What needs to be done: Go through the entries below and print, exactly, the lines starting at the one with "The width and height of the screenshot is (1225, 1219)." and ending at the one with "Task: Click the teal header bar", keeping both ends and no others.
== Supplied records
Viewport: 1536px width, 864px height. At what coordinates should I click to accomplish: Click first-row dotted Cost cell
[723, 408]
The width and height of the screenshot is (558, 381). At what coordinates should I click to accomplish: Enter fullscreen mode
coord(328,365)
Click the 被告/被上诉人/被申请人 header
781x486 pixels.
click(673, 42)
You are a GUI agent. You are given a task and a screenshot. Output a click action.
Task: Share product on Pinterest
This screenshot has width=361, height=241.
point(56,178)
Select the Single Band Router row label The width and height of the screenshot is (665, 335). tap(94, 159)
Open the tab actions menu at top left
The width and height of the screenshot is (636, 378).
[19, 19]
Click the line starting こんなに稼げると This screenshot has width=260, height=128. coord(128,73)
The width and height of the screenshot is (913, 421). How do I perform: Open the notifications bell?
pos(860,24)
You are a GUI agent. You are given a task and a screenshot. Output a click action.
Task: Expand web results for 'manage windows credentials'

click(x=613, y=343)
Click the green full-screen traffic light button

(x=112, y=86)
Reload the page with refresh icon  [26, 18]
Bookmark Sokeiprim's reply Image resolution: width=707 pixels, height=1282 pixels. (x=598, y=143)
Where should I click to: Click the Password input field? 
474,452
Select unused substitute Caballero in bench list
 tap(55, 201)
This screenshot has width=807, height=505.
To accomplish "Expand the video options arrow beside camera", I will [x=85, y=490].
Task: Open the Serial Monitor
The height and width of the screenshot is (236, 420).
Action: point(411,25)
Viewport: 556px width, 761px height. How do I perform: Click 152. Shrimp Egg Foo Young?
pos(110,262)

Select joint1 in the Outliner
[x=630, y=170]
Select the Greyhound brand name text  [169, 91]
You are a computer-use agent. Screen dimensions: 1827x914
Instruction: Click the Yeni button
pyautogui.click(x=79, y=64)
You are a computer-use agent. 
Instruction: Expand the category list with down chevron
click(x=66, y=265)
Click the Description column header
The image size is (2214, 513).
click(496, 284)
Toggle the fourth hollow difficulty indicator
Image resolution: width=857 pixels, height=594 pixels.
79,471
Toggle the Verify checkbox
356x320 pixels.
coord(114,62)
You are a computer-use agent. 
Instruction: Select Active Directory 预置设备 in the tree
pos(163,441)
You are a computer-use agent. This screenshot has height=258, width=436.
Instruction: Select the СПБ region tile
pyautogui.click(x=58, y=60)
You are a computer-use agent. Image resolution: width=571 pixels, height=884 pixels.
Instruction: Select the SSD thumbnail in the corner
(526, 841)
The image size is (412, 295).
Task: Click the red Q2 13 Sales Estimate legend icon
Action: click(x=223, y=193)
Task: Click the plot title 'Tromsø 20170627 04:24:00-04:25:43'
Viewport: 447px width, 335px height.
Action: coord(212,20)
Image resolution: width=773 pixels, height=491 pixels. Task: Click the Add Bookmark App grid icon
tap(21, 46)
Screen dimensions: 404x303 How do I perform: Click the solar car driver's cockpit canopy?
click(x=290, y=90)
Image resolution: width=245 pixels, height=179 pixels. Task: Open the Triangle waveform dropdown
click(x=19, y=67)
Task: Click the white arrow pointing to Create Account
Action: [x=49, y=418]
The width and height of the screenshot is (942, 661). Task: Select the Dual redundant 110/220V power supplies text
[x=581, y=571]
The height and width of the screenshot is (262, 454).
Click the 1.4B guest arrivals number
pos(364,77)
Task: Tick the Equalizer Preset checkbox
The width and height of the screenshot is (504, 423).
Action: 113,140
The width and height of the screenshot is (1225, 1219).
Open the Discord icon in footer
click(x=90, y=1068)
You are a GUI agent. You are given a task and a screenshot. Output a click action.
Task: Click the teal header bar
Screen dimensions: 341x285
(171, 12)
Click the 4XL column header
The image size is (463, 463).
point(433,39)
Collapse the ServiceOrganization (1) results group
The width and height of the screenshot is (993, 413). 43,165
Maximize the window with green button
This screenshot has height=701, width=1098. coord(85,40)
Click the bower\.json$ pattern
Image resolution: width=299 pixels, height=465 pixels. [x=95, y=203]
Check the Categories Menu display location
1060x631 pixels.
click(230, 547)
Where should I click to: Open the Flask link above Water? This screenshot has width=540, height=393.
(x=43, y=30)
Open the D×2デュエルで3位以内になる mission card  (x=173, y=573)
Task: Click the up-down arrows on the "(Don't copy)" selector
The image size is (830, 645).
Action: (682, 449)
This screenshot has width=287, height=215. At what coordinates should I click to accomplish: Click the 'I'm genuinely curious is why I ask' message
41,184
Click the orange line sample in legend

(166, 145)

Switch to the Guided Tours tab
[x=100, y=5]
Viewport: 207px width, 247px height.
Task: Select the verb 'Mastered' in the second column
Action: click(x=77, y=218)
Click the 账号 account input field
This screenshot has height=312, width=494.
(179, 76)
====
Solution below:
The width and height of the screenshot is (1225, 1219).
Open the Discord icon in footer
click(x=90, y=1068)
You are a GUI agent. You are given a task and a screenshot. Output a click action.
Task: Click the teal header bar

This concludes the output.